**WORK REQUIRED**: The answer must be exactly the lines from the one containing "Présentations R4C (90, 1490)" through the end of the material, with both ends kept and no other lines.

**PROVIDED MATERIAL**:
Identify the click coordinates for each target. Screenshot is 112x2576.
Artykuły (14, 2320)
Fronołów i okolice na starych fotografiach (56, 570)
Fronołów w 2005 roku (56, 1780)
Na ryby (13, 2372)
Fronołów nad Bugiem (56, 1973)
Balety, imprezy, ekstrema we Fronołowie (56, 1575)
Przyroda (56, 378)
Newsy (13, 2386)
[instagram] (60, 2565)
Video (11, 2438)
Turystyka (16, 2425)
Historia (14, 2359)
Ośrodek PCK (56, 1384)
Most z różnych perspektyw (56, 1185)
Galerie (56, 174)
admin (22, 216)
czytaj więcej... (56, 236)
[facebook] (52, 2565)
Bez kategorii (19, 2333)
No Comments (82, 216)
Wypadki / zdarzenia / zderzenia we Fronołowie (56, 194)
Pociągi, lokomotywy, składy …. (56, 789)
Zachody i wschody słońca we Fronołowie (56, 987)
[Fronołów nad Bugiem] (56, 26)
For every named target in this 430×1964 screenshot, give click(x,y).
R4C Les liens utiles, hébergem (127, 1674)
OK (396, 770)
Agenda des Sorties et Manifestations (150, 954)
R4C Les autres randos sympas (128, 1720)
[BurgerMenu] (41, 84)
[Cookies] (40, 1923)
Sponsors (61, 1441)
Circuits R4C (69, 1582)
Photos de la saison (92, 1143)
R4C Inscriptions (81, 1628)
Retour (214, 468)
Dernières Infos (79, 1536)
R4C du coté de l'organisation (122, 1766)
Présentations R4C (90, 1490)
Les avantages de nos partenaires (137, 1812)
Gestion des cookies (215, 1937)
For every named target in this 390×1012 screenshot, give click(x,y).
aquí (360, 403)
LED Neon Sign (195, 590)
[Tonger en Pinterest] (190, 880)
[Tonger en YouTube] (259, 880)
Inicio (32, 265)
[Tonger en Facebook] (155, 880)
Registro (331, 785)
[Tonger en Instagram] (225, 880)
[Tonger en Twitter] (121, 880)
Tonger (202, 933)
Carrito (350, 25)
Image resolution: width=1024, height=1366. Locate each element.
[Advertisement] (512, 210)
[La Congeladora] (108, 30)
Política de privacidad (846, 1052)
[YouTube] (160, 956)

**OUTPUT**:
Présentations R4C (90, 1490)
Les avantages de nos partenaires (137, 1812)
Gestion des cookies (215, 1937)
For every named target in this 390×1012 screenshot, give click(x,y).
aquí (360, 403)
LED Neon Sign (195, 590)
[Tonger en Pinterest] (190, 880)
[Tonger en YouTube] (259, 880)
Inicio (32, 265)
[Tonger en Facebook] (155, 880)
Registro (331, 785)
[Tonger en Instagram] (225, 880)
[Tonger en Twitter] (121, 880)
Tonger (202, 933)
Carrito (350, 25)
Image resolution: width=1024, height=1366. Locate each element.
[Advertisement] (512, 210)
[La Congeladora] (108, 30)
Política de privacidad (846, 1052)
[YouTube] (160, 956)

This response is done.